Introducing Vacuum Assisted Closure therapy systems can help to ensure that patients aren’t in hospital any longer than is necessary.

Introducing Vacuum Assisted Closure therapy systems can help to ensure that patients aren’t in hospital any longer than is necessary and thereby significantly cut costs, says KCI Medical.

During the past decade, the UK Government has invested heavily in the public healthcare sector. However, as it moves forward into 2010 and beyond, NHS spending cuts are on the horizon.

For 2010 to 2011, the NHS has been asked to cut £2.3bn, with further cuts expected in future years. In May 2009, NHS chief executive David Nicholson said: “We should also plan on the assumption that we will need to release unprecedented levels of efficiency savings from 2011 to 2014 – between £15bn and £20bn across the service over three years.”
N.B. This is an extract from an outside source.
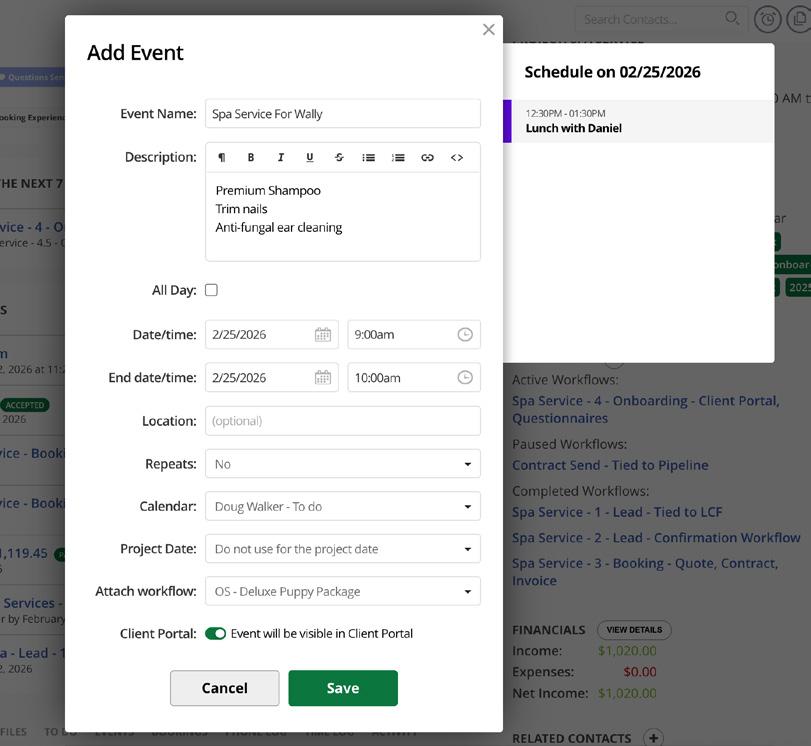811x746 pixels.
Task: Open code view in Description toolbar
Action: [x=457, y=158]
For 2010 to 2011, however, the plan is to save £500m by reducing the costs of keeping patients in hospital longer than necessary while improving patient experience and clinical outcomes. Other potential savings will include £500m from cutting the NHS tariff, the price paid to hospitals for each clinical procedure carried out, £550m by paying less for branded prescription medicines and £100m by bulk-buying other goods and encouraging NHS organisations to share backoffice activities, such as finance and human resources.

At the Wounds UK congress in Harrogate in November 2009, David Melbourne, director of finance, Birmingham Teaching Primary Care Trust (PCT) and Debbie Gleeson, lead tissue viability nurse (TVN)/equipment pool manager, St Helens and Knowsley NHS Trust, delivered a symposium highlighting outcomes of a cost-saving project run by the St Helens and Knowsley NHS Trust.

Reducing in-patient care

It is a well-known problem that in-patients reach a stage when they can go to a nursing facility or home, but due to lack of reimbursement of the required therapy upon discharge, they stay longer in hospital than they need. As a result, in-patient costs stay unnecessarily high and hospital beds remain occupied.

In 2006/07, Debbie Gleeson recognised this problem where she worked. There was no specific budget allocated to the wards to treat patients with Vacuum Assisted Closure® (VAC) therapy, and no agreed funding or referral guidance from individual PCTs to support the therapy upon discharge. As a result, patients have been spending an unnecessary time in the hospital.

To improve the situation, she joined forces with the local PCTs to facilitate a collaborated seamless approach to developing an effective discharge pathway. The aim was to secure long-term rental of VAC wound-therapy units, provide fair and transparent funding in an efficient value-for-money way, to reduce waiting times, enable service and quality improvement and facilitate timely discharge for patients on VAC therapy.

Innovation and cost trade-off

Evaluation of the project results, for which data were collected from January 2007 to January 2008, shows that:

  • The number of treated patients increased from 209 to 257 (almost 30%)
  • The total number of in-patient treatment days was reduced by 21%
  • The average number of treatment days per patient reduced by 33%
  • The total treatment costs reduced £15,725 (20%)

Additional benefits:

  • Immediate treatment at the point of need
  • Efficient patient discharge
  • Healed patients would stay healed
  • Patients’ quality of life improved

What this means

Appropriate reimbursement of innovative therapies in hospital and homecare can help achieve the required cost savings while improving patient experience and clinical outcome.